あまりの居丈高ぶりにできうることなら、私も来年あたりはこの手でいきたいものだと、ね。
『下手(したて)に居丈高』 西村賢太さん
図書館に行くと必ず中野翠さんの新刊本は入っていないかとみる、が、ない。
でひょっと目を横にずらしたらナ行のこの方のタイトルが飛び込んできたわけです。
ちょっとないですよね 「下手に居丈高」 なんともはや強烈で。
ご自身、
自作のタイトルには妙にこだわる癖がある。
内容よりも題名に腐心する本末転倒ぶりにも陥っているが、どうもこの習慣はやまぬし、またやめるつもりもない。
と述べており、あとがきにも、
いかにも、卑屈で無様な私そのものを云いあらわして妙だ、と、このタイトルについてのみ、些かの自信を持っている。
と書いている念の入れよう。
本紹介での内容。
芥川賞、クリスマス、喫煙愛好者の会、編輯者、テレビ番組、私の偽者、同業者…憚りながら申し上げるに―ニコチン、アルコール、
小説まみれの日常から垣間見る、俗世の深層。世の不徳義を斬り、返す刀でみずからの恥部をえぐる、静かで激しい無頼の流儀。
とあるけれど、このエッセイを読んでいると、ま、癖になる。
みょうちきりんな味の濃いものを食べてそれがだんだん馴染んでくるような。
今までに読んだことのない傾向の作家だ。
部分抜き書き(メモってあるの)
著者略歴
自分の最終学歴の記述が抜けていると、必ず”中卒”の二文字を書き加えることにしている。
一面、或る種の露悪趣味には違いないだろう。(そう、なぜわざわざ入れるんだろうね)
たまさか読者の方から手紙を頂くことがある。こう見えて根は随分ち律儀にできているだけに 返信を差し上げる。
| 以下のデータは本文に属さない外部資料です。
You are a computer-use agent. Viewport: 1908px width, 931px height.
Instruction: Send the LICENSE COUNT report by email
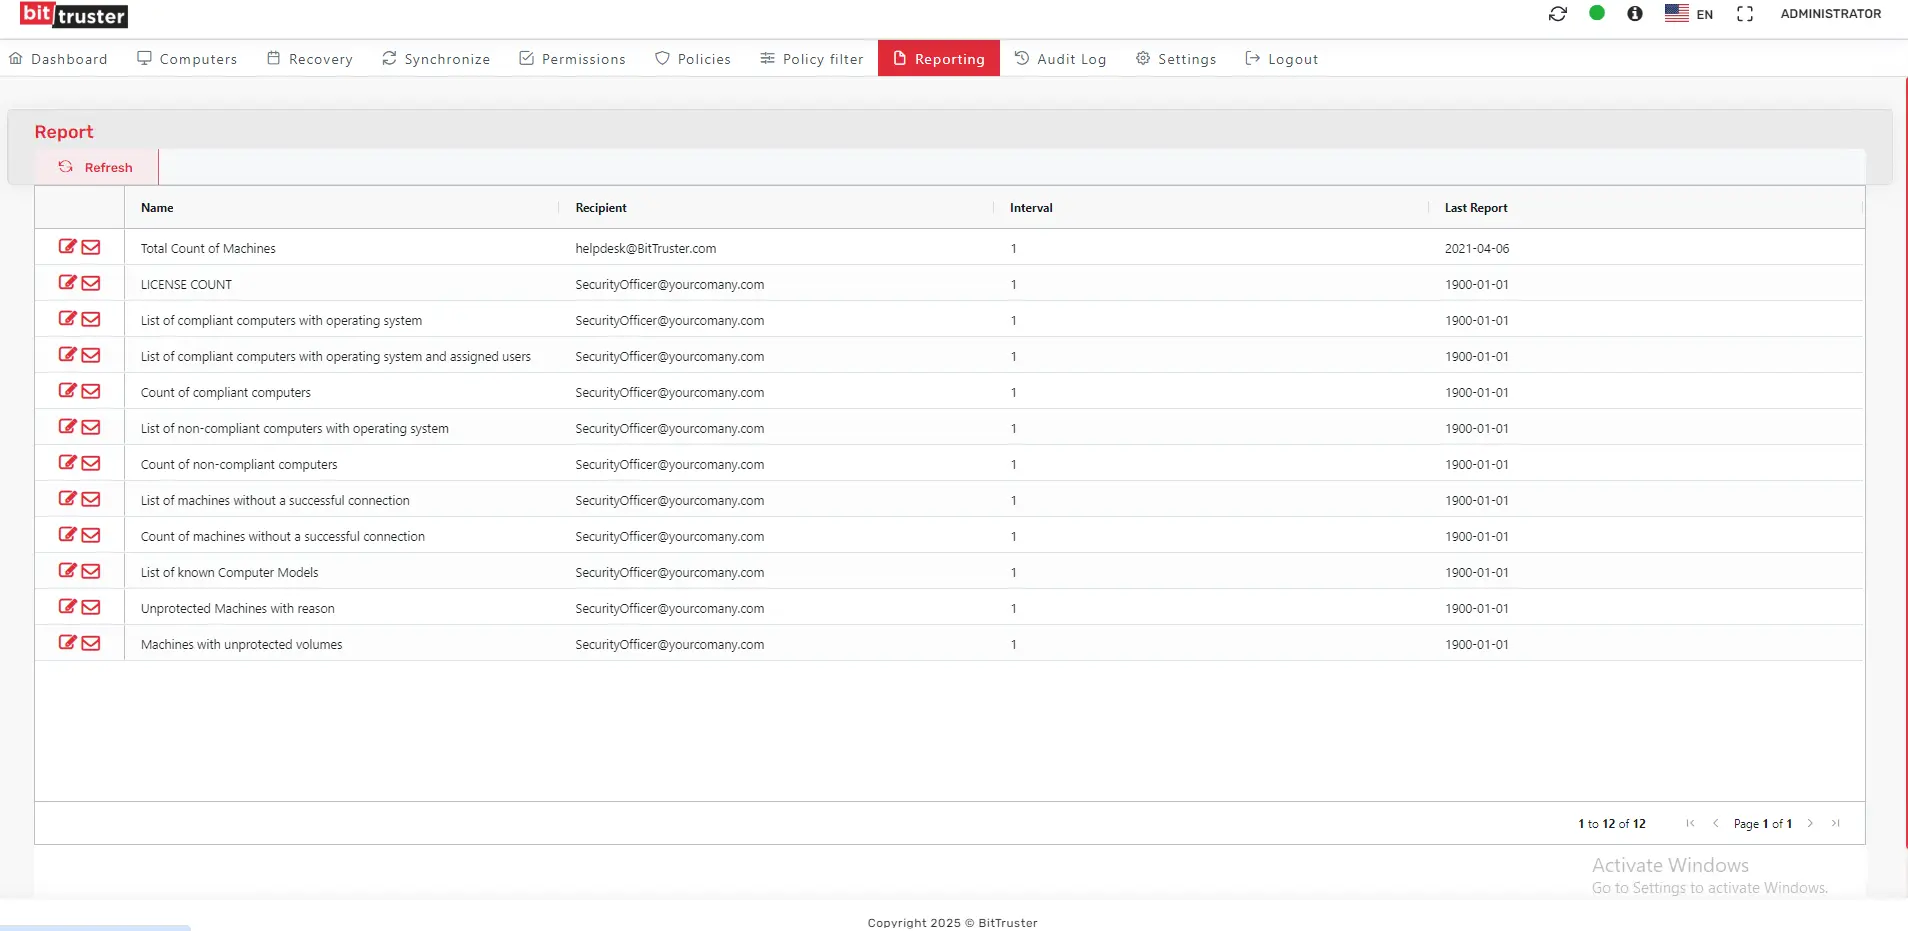click(x=91, y=283)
意識的に返信を書かぬケースは拙著を”図書館で借りて読んだ”なぞ、臆面もなく述べられる方。
(すみません、その通りでして)
結句(この語句、よく使っている)
あんがいに私は自分のことが大好きかもしれぬ。(いたるところでその感じが見えます)
こう見えて、小説だけでは食えぬ時分から書斎だけは充実していたものである。(食事より古本収集)
中野翠さんが西村さんのことを書いているエッセイ。
意外なところがある人なんだな
書斎のグラビアをみると小ざっぱりとよく片付いた部屋に住んでいるのだった
と。そう、お写真で見る外見やエッセイの内容から伺える様子とはかなり違うわけよ。
そうそう、芥川賞受賞作 『苦役列車』 の映画についても、
他人事のつもりがやはりいつか原作との勝負目線で眺めていた
面白さにおいて脱帽せざるを得ない箇所が少なくはなかったのである
なんて褒めているようだが、なんの、他の著書で読むとめった切り。
癖になってもう1冊のエッセイを読んだけれど大事な題名すら失念している有り様。
あらためてこう書いていると「居丈高」と言っているけれど、
もしかしたら案外に「下手」の方が優先している方かもしれないと思えるようにもなって来たわ。
居丈高、なんて・・・私も考えよう。